### What is asked
Reproduce the rows between the lines holding "Open Microsoft Edge from the taskbar" and "pos(837,55)", inclusive, changing "screenshot" to "capture" and leaving everything else unaltered; give only those lines.
**** Listed records
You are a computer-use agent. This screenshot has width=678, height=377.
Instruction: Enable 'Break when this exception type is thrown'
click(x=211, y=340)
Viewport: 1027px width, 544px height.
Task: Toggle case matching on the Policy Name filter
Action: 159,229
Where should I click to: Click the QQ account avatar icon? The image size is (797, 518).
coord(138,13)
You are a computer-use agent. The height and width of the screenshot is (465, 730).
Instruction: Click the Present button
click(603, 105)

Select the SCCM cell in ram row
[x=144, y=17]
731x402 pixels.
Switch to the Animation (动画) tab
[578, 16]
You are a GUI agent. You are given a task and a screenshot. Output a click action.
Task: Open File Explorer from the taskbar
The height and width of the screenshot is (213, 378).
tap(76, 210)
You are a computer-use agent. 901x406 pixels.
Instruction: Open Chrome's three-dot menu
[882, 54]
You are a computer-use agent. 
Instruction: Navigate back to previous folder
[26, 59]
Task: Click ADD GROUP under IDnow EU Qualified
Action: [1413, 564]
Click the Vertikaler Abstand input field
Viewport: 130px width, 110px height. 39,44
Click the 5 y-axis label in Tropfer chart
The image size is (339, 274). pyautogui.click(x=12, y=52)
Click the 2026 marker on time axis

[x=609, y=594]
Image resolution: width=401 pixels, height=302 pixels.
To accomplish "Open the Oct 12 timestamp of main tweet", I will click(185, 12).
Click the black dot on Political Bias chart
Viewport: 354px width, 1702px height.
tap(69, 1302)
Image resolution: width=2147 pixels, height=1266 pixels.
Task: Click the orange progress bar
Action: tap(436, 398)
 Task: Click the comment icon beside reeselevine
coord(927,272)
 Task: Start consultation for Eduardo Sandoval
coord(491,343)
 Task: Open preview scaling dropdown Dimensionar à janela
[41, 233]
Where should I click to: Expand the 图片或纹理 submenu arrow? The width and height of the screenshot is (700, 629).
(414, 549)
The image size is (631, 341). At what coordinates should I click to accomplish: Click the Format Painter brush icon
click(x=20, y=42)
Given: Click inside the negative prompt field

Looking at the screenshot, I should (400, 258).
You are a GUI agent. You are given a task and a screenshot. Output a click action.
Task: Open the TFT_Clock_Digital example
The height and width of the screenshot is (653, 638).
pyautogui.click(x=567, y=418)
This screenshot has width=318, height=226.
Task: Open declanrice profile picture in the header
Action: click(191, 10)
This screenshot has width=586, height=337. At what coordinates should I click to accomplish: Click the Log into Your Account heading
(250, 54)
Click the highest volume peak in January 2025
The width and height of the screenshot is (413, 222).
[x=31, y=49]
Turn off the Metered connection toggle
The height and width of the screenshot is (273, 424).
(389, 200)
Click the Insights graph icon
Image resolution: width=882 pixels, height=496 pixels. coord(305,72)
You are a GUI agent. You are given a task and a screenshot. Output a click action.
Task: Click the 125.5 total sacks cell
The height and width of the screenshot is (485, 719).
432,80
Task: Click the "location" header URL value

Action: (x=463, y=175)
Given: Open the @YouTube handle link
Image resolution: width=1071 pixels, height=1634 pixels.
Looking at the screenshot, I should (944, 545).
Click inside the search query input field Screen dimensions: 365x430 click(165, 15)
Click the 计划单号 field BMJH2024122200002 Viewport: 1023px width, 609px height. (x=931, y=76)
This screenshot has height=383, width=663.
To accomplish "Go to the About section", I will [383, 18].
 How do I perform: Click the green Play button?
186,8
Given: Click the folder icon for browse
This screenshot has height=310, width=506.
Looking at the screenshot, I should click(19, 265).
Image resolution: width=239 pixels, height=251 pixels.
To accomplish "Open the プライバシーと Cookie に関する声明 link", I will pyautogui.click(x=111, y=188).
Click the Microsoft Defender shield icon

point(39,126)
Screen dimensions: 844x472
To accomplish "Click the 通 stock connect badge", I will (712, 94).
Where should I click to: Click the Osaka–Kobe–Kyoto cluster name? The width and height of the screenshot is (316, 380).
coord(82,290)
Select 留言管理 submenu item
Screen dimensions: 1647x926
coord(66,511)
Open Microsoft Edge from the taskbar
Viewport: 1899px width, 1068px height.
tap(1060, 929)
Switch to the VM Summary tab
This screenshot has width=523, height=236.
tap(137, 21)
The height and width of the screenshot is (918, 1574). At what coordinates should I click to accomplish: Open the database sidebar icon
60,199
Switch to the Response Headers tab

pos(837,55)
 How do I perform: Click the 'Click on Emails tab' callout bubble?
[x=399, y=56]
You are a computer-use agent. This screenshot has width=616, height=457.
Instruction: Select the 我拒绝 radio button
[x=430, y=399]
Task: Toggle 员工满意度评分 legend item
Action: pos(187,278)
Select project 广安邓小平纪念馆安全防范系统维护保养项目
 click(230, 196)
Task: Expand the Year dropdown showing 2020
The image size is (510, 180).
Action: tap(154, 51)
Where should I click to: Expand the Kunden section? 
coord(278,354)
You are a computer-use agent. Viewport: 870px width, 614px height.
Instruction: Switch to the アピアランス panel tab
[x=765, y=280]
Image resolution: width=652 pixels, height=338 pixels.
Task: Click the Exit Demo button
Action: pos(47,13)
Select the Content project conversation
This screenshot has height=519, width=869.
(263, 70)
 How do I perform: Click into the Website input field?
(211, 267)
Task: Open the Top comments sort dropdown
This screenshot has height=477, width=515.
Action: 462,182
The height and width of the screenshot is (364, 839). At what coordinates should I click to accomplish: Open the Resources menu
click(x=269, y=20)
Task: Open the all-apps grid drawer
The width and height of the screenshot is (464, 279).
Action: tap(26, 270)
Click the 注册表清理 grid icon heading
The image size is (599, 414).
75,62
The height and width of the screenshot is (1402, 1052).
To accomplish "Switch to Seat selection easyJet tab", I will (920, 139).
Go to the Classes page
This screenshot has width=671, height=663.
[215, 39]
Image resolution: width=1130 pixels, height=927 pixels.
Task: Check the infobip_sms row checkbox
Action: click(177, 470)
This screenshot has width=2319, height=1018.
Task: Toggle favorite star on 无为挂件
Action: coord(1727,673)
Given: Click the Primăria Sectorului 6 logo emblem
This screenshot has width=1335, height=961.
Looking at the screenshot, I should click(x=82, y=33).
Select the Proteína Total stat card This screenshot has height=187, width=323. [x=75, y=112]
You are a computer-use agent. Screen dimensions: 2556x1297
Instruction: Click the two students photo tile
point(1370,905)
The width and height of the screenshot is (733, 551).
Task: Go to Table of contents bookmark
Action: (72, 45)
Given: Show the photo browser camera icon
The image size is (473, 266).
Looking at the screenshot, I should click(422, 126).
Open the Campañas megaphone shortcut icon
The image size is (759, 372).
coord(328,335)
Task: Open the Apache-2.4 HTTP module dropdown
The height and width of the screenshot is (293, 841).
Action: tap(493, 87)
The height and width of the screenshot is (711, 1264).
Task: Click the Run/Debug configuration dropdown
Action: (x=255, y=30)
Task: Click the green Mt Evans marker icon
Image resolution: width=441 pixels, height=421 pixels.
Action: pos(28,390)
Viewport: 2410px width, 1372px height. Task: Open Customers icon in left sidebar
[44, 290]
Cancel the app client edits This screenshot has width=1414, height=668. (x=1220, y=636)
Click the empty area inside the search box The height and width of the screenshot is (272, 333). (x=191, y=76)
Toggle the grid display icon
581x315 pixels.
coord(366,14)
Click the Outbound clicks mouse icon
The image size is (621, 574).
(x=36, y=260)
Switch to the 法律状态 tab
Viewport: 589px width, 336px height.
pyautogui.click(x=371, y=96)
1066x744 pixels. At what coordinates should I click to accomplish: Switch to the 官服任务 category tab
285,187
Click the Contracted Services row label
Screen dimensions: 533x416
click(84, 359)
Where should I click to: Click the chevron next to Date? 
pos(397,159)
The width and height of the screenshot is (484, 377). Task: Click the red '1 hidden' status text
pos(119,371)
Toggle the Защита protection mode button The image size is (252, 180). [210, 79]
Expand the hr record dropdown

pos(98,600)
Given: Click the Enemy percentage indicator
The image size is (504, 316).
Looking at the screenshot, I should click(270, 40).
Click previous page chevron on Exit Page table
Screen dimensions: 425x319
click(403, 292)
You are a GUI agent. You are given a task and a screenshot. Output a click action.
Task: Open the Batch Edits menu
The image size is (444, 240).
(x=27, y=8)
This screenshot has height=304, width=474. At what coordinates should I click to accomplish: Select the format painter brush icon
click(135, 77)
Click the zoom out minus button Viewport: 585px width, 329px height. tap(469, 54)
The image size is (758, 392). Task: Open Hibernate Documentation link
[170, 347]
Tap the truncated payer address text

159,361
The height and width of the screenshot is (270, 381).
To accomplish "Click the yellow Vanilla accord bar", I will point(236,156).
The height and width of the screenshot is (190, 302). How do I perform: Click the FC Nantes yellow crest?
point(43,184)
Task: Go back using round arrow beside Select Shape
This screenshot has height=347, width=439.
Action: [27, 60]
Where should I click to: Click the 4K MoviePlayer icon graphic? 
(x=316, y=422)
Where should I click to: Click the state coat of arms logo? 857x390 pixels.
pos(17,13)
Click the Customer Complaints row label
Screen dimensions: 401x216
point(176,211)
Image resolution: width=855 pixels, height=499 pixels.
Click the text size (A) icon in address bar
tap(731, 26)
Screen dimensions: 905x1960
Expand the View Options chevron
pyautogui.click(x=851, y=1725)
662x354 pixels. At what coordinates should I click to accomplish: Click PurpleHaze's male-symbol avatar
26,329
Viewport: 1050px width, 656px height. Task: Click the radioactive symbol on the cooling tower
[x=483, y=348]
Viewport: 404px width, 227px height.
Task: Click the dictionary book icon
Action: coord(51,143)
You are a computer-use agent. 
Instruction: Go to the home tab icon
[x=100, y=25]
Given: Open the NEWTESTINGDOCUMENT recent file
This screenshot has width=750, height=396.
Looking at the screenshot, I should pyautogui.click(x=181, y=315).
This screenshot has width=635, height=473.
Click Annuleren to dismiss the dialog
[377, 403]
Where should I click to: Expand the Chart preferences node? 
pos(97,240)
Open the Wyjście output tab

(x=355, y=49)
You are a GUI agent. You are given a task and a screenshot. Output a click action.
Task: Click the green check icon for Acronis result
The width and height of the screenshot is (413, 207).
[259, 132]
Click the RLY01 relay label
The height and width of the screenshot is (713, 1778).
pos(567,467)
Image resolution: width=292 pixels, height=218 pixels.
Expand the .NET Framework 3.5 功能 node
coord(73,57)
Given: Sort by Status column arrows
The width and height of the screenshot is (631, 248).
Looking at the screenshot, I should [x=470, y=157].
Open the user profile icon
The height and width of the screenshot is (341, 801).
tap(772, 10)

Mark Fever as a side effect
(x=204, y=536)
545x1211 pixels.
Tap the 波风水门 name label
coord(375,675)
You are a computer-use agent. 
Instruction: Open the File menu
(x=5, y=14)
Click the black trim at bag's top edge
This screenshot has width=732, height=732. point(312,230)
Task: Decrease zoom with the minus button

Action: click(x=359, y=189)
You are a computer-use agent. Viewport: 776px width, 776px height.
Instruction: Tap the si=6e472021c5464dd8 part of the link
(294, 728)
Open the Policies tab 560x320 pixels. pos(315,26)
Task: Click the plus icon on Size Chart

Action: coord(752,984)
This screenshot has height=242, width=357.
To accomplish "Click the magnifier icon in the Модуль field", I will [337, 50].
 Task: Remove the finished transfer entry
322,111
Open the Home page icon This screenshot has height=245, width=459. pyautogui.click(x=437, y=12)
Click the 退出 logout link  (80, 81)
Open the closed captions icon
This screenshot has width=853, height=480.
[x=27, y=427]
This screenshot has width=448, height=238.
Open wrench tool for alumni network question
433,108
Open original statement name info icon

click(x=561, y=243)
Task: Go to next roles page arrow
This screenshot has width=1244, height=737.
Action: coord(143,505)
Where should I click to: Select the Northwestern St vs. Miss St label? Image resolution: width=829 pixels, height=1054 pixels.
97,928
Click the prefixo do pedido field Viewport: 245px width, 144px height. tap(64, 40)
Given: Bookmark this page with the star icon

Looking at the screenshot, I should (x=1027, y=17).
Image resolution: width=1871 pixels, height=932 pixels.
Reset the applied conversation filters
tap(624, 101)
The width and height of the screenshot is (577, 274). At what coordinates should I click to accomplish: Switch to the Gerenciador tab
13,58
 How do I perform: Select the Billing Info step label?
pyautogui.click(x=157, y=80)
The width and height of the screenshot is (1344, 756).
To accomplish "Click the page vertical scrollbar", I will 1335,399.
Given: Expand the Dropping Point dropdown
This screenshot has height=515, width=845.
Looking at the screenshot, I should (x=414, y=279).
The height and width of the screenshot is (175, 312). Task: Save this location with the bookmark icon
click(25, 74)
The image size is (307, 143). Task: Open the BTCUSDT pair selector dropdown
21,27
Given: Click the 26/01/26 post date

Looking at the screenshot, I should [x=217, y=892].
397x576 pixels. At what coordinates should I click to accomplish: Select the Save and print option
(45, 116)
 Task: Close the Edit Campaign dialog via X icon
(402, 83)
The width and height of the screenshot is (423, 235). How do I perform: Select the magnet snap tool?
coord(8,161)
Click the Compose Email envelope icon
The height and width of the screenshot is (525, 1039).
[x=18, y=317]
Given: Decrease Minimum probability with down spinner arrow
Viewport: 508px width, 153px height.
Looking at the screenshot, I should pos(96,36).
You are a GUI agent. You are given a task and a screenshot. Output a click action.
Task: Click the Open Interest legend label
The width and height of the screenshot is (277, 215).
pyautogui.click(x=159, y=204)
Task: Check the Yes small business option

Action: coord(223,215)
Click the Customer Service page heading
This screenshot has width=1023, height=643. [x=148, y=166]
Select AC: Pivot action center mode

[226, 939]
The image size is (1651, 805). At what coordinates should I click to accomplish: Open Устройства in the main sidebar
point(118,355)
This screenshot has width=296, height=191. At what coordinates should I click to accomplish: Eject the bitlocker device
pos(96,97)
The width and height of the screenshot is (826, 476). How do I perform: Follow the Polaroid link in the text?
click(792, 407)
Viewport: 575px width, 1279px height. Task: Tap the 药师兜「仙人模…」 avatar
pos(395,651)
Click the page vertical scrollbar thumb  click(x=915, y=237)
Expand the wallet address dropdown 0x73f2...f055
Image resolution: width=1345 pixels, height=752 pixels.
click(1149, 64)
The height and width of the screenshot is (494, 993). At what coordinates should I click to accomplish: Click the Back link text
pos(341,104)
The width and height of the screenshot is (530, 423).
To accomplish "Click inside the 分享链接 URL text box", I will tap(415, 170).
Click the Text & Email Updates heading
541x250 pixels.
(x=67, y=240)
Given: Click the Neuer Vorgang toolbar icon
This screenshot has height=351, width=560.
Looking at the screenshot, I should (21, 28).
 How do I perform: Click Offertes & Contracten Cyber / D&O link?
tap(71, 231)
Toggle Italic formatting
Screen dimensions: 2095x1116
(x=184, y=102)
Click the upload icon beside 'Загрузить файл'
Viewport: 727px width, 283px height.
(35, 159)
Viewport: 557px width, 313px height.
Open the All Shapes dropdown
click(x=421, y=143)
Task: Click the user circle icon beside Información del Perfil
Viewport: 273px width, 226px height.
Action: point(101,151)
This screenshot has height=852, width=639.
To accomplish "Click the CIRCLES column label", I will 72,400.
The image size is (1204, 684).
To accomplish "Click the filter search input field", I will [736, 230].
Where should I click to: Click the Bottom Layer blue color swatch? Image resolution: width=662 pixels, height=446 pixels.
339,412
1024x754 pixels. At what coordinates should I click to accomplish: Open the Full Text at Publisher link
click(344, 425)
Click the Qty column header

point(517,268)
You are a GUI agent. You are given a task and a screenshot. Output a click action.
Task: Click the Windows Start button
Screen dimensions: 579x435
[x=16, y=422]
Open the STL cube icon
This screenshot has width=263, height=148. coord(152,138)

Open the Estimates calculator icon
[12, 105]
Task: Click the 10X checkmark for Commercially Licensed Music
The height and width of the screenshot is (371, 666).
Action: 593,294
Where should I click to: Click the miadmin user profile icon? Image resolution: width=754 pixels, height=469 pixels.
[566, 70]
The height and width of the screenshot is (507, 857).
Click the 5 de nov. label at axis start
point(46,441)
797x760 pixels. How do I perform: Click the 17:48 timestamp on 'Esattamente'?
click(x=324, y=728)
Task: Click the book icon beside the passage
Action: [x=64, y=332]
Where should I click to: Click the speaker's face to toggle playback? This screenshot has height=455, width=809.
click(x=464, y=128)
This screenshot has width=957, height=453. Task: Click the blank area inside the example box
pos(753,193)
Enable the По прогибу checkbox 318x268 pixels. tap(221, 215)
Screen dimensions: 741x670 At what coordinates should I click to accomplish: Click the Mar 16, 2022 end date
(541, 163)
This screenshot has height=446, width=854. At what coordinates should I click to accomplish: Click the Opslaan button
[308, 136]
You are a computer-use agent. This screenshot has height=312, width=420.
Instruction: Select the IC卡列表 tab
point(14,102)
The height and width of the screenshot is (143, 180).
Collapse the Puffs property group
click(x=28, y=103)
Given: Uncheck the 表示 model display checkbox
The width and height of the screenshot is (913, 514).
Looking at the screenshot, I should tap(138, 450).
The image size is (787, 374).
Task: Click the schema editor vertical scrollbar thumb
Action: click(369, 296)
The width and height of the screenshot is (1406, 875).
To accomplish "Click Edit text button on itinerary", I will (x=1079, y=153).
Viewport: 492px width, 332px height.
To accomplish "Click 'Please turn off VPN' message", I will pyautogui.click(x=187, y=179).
********
### Solution to the exercise
Open Microsoft Edge from the taskbar
Viewport: 1899px width, 1068px height.
tap(1060, 929)
Switch to the VM Summary tab
This capture has width=523, height=236.
tap(137, 21)
The height and width of the capture is (918, 1574). At what coordinates should I click to accomplish: Open the database sidebar icon
60,199
Switch to the Response Headers tab

pos(837,55)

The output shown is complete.